Many businesses are continuing to reel from the Coronavirus pandemic and the effects of the lockdown. It is clear that this is not going away anytime soon. As a result, the majority of businesses will be, and will continue to be, significantly impacted.
The concept of an “act of god” or “extraordinary circumstances” is not new under the rules governing UK contracts and may, in certain circumstances, provide an exit under the contract, thereby relieving a party from its contractual obligations. This type of provision is referred to as a force majeure clause and is generally intended to include occurrences beyond the reasonable control of a party.
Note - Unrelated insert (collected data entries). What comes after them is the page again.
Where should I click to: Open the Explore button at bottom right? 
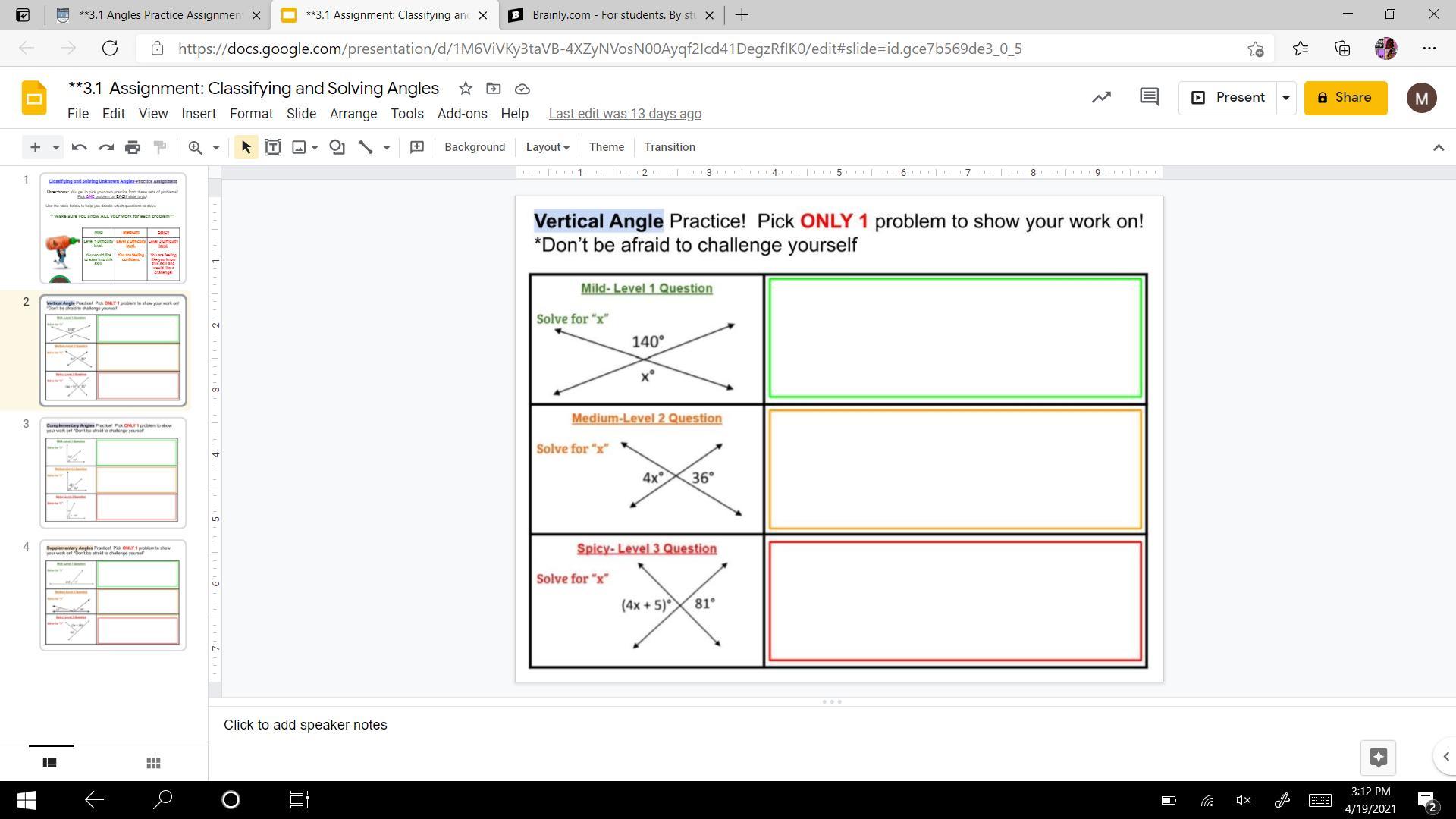pos(1378,757)
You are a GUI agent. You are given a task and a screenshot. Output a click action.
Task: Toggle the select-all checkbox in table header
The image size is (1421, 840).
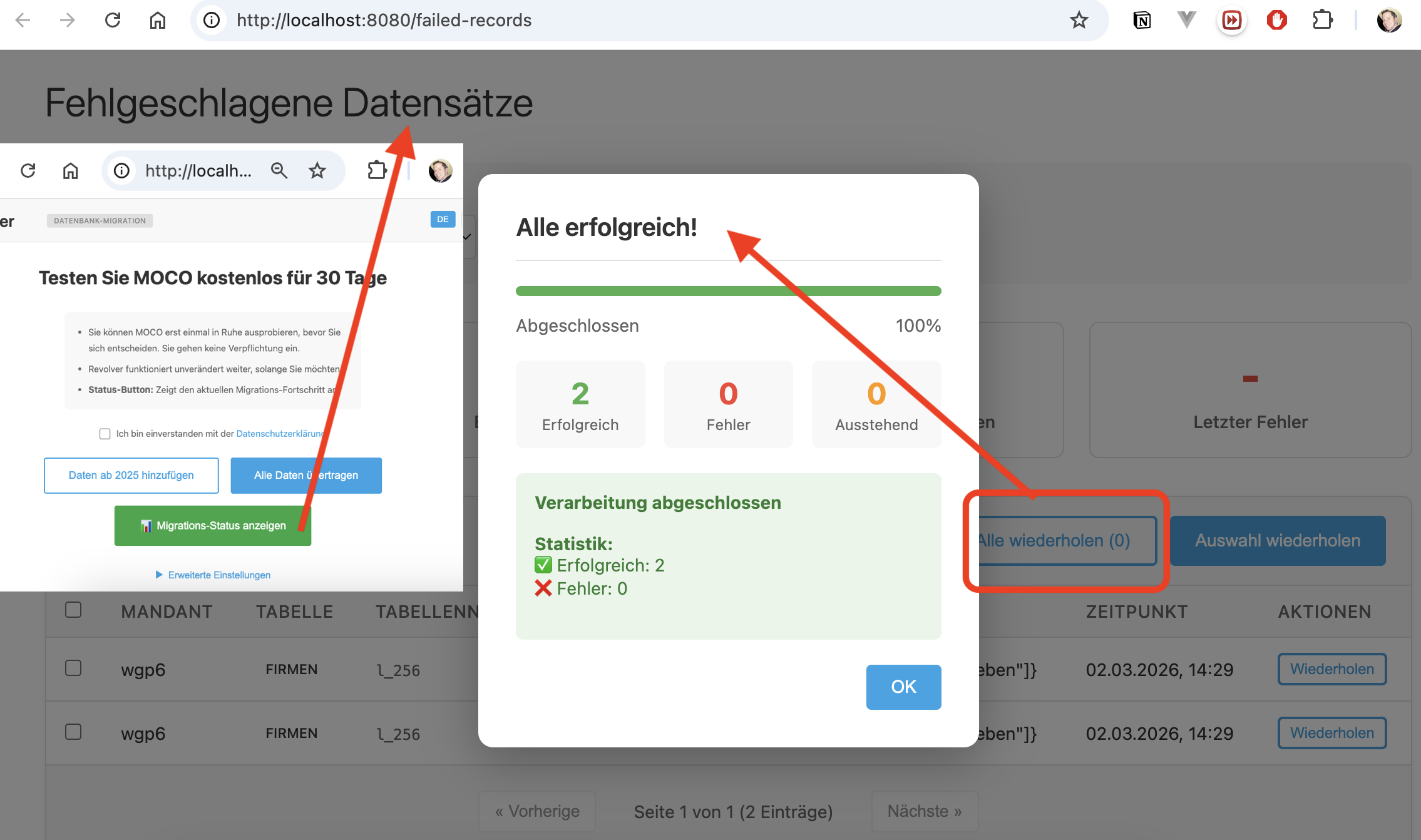point(73,610)
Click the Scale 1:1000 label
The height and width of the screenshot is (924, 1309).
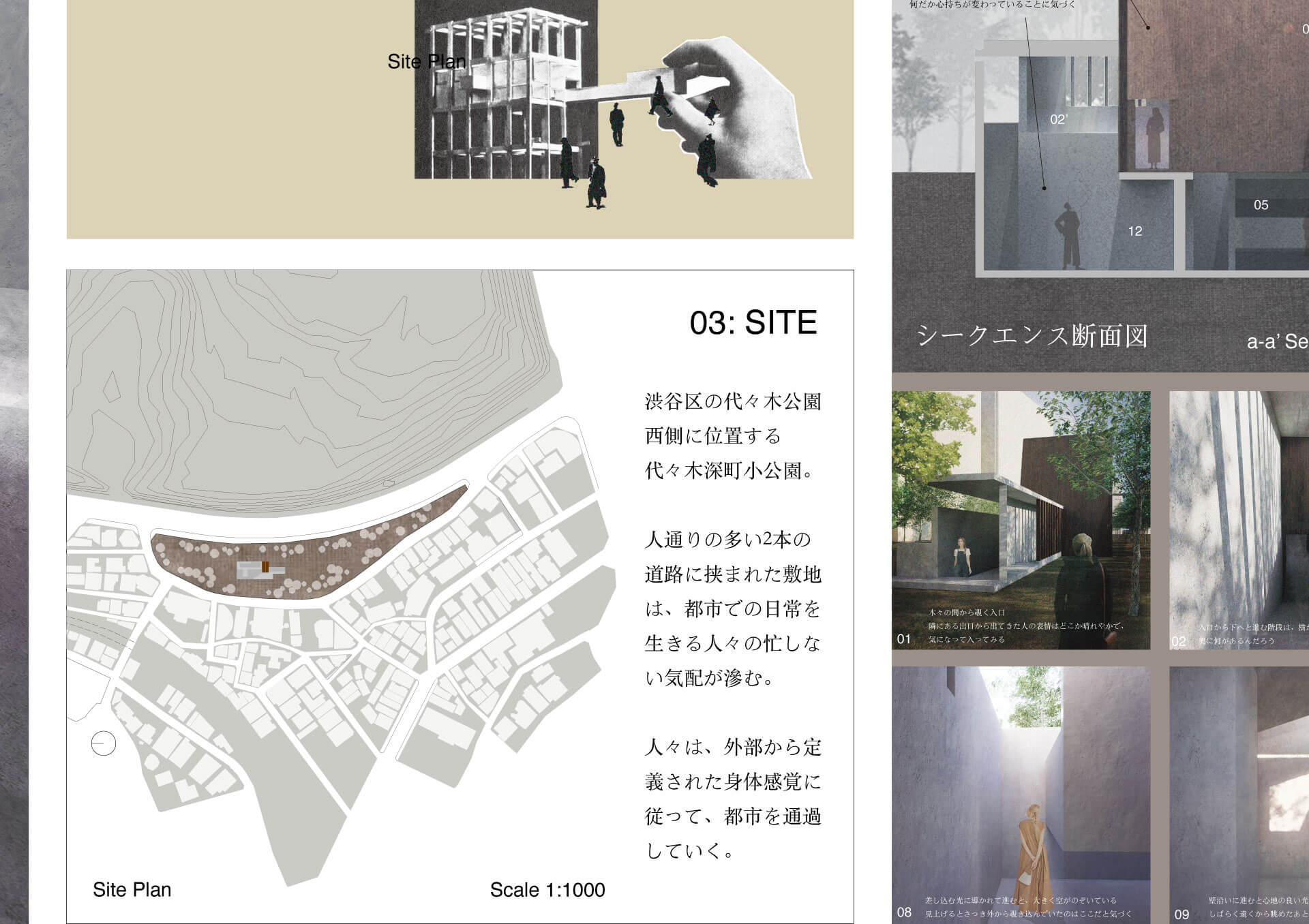coord(547,890)
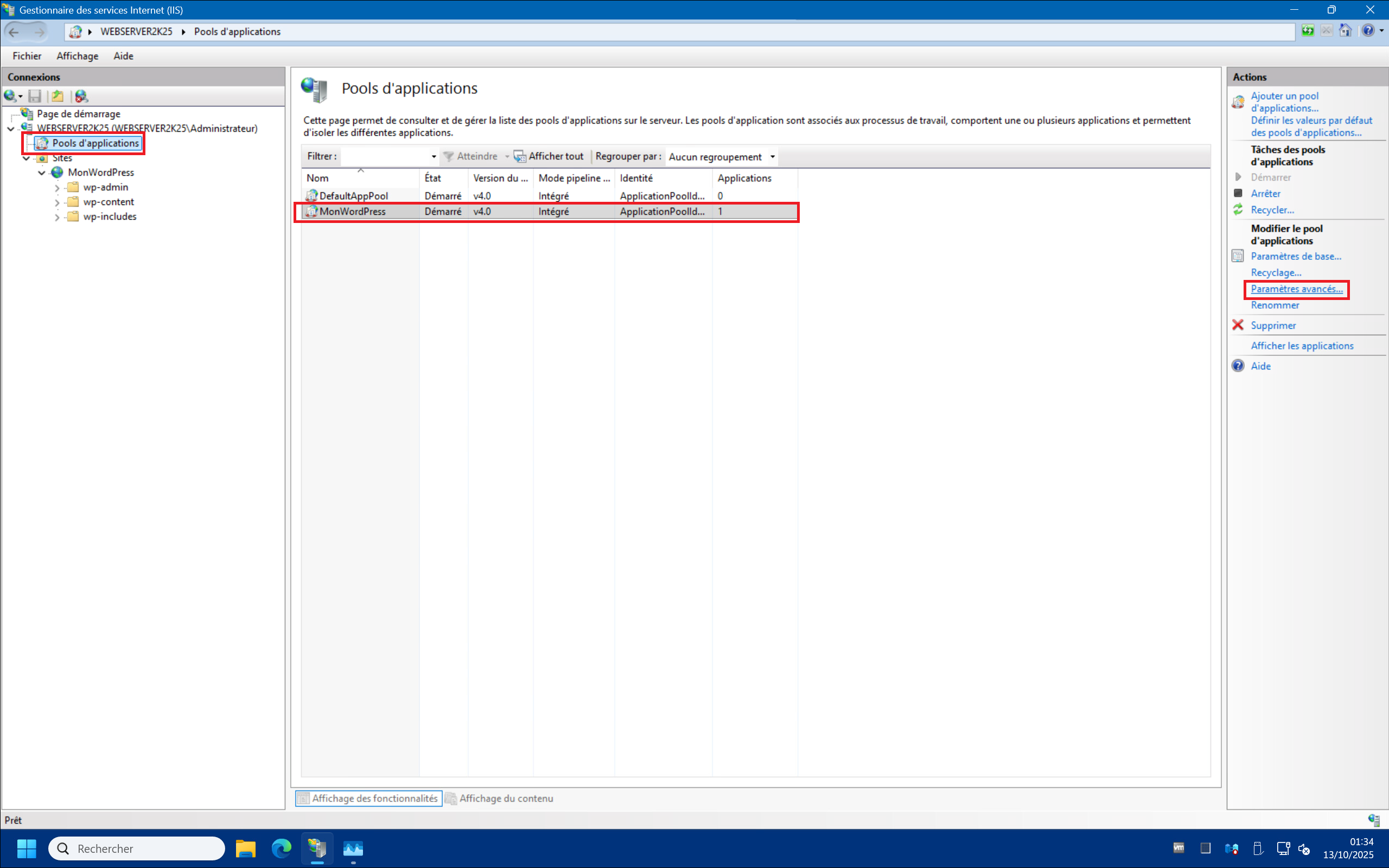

Force majeure clauses are not uncommon in commercial contracts. Typically, a force majeure clause will either extend the time for the performance of the contract and/or, in certain circumstances, excuse performance altogether.
Typically, clients are asking us what is the position if a business is unable to deliver under a contract due to:
- a lack of resource monetary or otherwise;
- unavailability of parts or raw materials; or
- it has become prohibitively expensive.
Points to Consider
There is no standalone concept of force majeure under English law. The starting point is always to look at the actual contractual term and its particular construction. Whether a virus pandemic will come within the clause in question will depend on a number of factors, such as whether the force majeure events are specifically defined in the contract. The approach taken is to look at the natural meaning of the words used in the contract and whether the present circumstances, the affected party is seeking to rely upon were intended to fall within the definition.
Once the scope of the clause has been considered the affected party must show a direct causal link between the event, in this example the ‘COVID-19 pandemic’, and its inability to perform the contract in time, or at all. So, developing the example further, a more lenient contract may only require the event to have hindered the party, whereas a more stringent contract may require that the event has prevented performance altogether.
In any event, the party alleging the force majeure must show that it has taken all reasonable steps to mitigate the event and its consequences.
It is always necessary to consider whether a reasonable alternative course of action could have avoided the failure to perform in time or at all.
If a party seeks to rely on a force majeure clause, it is necessary to act quickly. A positive action is required to bring the circumstances to the attention of the other party, so as to demonstrate that the affected party is not in breach of contract for failing to perform its obligations, and accordingly that the time for performance should be extended, or that the contract should automatically terminate.
We would advise that wherever possible you seek legal advice on the construction and interpretation of the particular contract in question.
Likewise going forward, consider the desirability of revising your terms and conditions in relation to future contracting on the basis that the continuing circumstances continue to prevail or re-appear at a later date.